• **文档正文**

◆ ◆ ◆ ◆ ◆ ◆ ◆

ALI的发病机制错综复杂,目前多从炎性细胞和细胞因子、氧化抗氧化系统失衡、凝血纤溶系统失衡及肺泡毛细血管膜损害这几方面进行阐述,目前尚未完全明了。注射LPS不仅可成功复制ALI模型,而且可以很好地模拟临床严重感染引发的ALI/ARDS[3]。NF-κB是调节细胞基因转录的关键因子之一,活化后的NF-κB在机体的炎症、免疫反应等方面发挥直接重要作用,与内毒素型ALI的发生与发展有密切关系。近年国内多项研究结果表明,中医药可通过调控NF-κB的活化,抑制炎症因子的趋化、表达等,较好干预多种疾病的临床治疗。本文通过大鼠尾静脉注射LPS诱导ALI,再予尾静脉注射痰热清注射液进行治疗,探讨痰热清注射液对ALI大鼠的保护作用及可能的机制。

表1 各组肺组织NF-κB p65阳性指数比较(±s)

表1 各组肺组织NF-κB p65阳性指数比较(±s)

与正常对照组比较,*P<0.01;与同时间段模型组比较,△P<0.01。

◆ ◆ ◆ ◆ ◆ ◆ ◆

• **源数据**
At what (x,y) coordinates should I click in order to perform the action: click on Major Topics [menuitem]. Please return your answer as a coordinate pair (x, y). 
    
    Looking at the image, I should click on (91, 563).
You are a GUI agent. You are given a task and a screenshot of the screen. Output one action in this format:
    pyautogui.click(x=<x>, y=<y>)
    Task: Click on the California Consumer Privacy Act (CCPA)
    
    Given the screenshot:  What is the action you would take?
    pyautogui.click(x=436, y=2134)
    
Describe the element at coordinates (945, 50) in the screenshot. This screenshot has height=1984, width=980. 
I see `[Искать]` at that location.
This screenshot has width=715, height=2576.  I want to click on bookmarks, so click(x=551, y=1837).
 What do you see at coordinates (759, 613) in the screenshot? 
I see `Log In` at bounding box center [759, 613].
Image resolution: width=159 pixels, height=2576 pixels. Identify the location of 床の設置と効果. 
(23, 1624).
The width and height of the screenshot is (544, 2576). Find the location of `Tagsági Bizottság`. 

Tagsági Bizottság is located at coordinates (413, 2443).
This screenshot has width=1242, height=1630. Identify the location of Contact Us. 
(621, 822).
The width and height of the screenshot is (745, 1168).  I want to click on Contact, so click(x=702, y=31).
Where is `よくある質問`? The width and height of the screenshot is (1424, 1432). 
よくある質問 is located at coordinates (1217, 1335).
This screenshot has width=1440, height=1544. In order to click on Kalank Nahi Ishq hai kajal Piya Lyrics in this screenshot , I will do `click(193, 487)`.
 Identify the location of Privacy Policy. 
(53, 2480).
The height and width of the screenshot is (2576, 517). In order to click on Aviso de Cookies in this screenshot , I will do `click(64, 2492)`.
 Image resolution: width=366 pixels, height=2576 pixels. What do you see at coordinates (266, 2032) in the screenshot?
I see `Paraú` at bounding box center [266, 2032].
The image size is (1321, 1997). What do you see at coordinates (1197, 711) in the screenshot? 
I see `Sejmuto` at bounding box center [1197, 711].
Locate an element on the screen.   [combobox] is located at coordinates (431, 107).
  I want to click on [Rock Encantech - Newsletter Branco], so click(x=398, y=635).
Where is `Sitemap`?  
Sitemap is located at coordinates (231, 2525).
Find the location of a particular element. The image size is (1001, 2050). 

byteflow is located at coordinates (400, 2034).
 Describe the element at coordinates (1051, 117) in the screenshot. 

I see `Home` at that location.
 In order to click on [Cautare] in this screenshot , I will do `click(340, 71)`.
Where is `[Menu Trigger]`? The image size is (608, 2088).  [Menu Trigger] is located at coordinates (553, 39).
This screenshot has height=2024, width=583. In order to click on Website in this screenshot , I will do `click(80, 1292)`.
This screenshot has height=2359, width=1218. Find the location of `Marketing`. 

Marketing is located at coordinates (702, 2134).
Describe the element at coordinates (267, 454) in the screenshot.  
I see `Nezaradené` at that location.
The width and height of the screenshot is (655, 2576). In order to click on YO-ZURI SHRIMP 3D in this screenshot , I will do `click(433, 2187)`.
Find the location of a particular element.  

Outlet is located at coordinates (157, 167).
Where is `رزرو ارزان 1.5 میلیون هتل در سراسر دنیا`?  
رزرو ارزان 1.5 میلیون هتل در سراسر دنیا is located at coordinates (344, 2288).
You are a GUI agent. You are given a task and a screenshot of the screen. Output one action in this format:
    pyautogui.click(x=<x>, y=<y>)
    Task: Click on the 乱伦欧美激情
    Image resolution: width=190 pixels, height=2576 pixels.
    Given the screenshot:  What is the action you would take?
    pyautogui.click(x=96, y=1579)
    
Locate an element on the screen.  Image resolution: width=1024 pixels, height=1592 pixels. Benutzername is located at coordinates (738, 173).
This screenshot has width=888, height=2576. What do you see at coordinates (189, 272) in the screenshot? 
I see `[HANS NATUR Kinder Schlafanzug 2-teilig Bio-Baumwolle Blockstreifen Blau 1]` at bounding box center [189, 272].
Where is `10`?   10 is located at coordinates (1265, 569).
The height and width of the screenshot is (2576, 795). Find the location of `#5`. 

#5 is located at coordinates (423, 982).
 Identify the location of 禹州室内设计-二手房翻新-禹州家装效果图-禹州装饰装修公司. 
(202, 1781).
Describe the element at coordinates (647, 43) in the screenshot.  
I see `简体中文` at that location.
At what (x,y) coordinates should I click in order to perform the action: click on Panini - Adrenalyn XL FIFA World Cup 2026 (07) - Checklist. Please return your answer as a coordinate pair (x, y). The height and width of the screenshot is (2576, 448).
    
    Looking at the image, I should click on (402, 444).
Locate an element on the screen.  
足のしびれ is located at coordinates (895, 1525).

◆ ◆ ◆ ◆ ◆ ◆ ◆

• **待解决问题**
**1.** 请从文档正文中的“ALI的发病机制错综复杂,目”到“与正常对照组比较,*P<0.01;与同时间段模型组比较,△P<0.01。”,一字不改地输出这一段。
**2.** 请根据文档正文回答下面的问题:
(a) 本文通过什么途径注射LPS来诱导大鼠ALI?
(b) 表1比较的是各组肺组织的什么指标?
(c) 表下注释中,与正常对照组比较时P<0.01用什么符号标注?

• **参考答案**
**1.**
ALI的发病机制错综复杂,目前多从炎性细胞和细胞因子、氧化抗氧化系统失衡、凝血纤溶系统失衡及肺泡毛细血管膜损害这几方面进行阐述,目前尚未完全明了。注射LPS不仅可成功复制ALI模型,而且可以很好地模拟临床严重感染引发的ALI/ARDS[3]。NF-κB是调节细胞基因转录的关键因子之一,活化后的NF-κB在机体的炎症、免疫反应等方面发挥直接重要作用,与内毒素型ALI的发生与发展有密切关系。近年国内多项研究结果表明,中医药可通过调控NF-κB的活化,抑制炎症因子的趋化、表达等,较好干预多种疾病的临床治疗。本文通过大鼠尾静脉注射LPS诱导ALI,再予尾静脉注射痰热清注射液进行治疗,探讨痰热清注射液对ALI大鼠的保护作用及可能的机制。

表1 各组肺组织NF-κB p65阳性指数比较(±s)

表1 各组肺组织NF-κB p65阳性指数比较(±s)

与正常对照组比较,*P<0.01;与同时间段模型组比较,△P<0.01。

**2.**
(a) 大鼠尾静脉注射。
(b) NF-κB p65阳性指数。
(c) *